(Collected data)
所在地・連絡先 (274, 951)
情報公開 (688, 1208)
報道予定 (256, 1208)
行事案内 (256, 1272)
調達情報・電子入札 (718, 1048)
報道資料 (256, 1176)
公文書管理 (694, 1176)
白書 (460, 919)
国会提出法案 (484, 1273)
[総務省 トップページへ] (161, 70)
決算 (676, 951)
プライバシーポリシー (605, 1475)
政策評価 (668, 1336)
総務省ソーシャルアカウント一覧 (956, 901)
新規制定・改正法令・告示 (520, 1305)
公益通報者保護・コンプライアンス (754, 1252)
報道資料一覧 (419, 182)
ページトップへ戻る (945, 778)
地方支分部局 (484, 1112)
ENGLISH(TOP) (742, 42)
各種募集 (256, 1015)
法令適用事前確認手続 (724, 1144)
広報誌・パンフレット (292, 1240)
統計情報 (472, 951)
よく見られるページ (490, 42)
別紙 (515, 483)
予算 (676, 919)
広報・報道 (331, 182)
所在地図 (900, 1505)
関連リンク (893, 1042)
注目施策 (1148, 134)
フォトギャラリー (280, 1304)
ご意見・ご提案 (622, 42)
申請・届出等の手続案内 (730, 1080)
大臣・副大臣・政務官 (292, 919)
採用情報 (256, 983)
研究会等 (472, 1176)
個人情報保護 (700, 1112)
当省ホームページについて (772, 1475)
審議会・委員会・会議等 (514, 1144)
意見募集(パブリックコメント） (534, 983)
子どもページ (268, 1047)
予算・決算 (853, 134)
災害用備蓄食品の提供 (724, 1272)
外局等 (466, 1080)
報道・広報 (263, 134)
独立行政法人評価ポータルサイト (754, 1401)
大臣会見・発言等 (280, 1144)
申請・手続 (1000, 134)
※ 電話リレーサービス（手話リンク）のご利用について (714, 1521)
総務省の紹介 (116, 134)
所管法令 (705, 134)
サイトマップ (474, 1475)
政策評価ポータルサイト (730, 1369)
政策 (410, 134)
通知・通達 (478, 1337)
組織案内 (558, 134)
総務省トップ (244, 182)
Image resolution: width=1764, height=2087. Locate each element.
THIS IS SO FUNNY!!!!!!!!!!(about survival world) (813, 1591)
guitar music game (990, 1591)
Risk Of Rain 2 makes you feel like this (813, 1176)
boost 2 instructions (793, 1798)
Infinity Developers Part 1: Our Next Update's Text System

> WHAT YOU ARE ASKED TO DO
When you reach this point, go back and write out each record above exactly.

> WRITTEN ANSWER
所在地・連絡先 (274, 951)
情報公開 (688, 1208)
報道予定 (256, 1208)
行事案内 (256, 1272)
調達情報・電子入札 (718, 1048)
報道資料 (256, 1176)
公文書管理 (694, 1176)
白書 (460, 919)
国会提出法案 (484, 1273)
[総務省 トップページへ] (161, 70)
決算 (676, 951)
プライバシーポリシー (605, 1475)
政策評価 (668, 1336)
総務省ソーシャルアカウント一覧 (956, 901)
新規制定・改正法令・告示 (520, 1305)
公益通報者保護・コンプライアンス (754, 1252)
報道資料一覧 (419, 182)
ページトップへ戻る (945, 778)
地方支分部局 (484, 1112)
ENGLISH(TOP) (742, 42)
各種募集 (256, 1015)
法令適用事前確認手続 (724, 1144)
広報誌・パンフレット (292, 1240)
統計情報 (472, 951)
よく見られるページ (490, 42)
別紙 (515, 483)
予算 (676, 919)
広報・報道 (331, 182)
所在地図 (900, 1505)
関連リンク (893, 1042)
注目施策 (1148, 134)
フォトギャラリー (280, 1304)
ご意見・ご提案 (622, 42)
申請・届出等の手続案内 (730, 1080)
大臣・副大臣・政務官 (292, 919)
採用情報 (256, 983)
研究会等 (472, 1176)
個人情報保護 (700, 1112)
当省ホームページについて (772, 1475)
審議会・委員会・会議等 (514, 1144)
意見募集(パブリックコメント） (534, 983)
子どもページ (268, 1047)
予算・決算 (853, 134)
災害用備蓄食品の提供 (724, 1272)
外局等 (466, 1080)
報道・広報 (263, 134)
独立行政法人評価ポータルサイト (754, 1401)
大臣会見・発言等 (280, 1144)
申請・手続 (1000, 134)
※ 電話リレーサービス（手話リンク）のご利用について (714, 1521)
総務省の紹介 (116, 134)
所管法令 (705, 134)
サイトマップ (474, 1475)
政策評価ポータルサイト (730, 1369)
政策 (410, 134)
通知・通達 (478, 1337)
組織案内 (558, 134)
総務省トップ (244, 182)
Image resolution: width=1764, height=2087. Locate each element.
THIS IS SO FUNNY!!!!!!!!!!(about survival world) (813, 1591)
guitar music game (990, 1591)
Risk Of Rain 2 makes you feel like this (813, 1176)
boost 2 instructions (793, 1798)
Infinity Developers Part 1: Our Next Update's Text System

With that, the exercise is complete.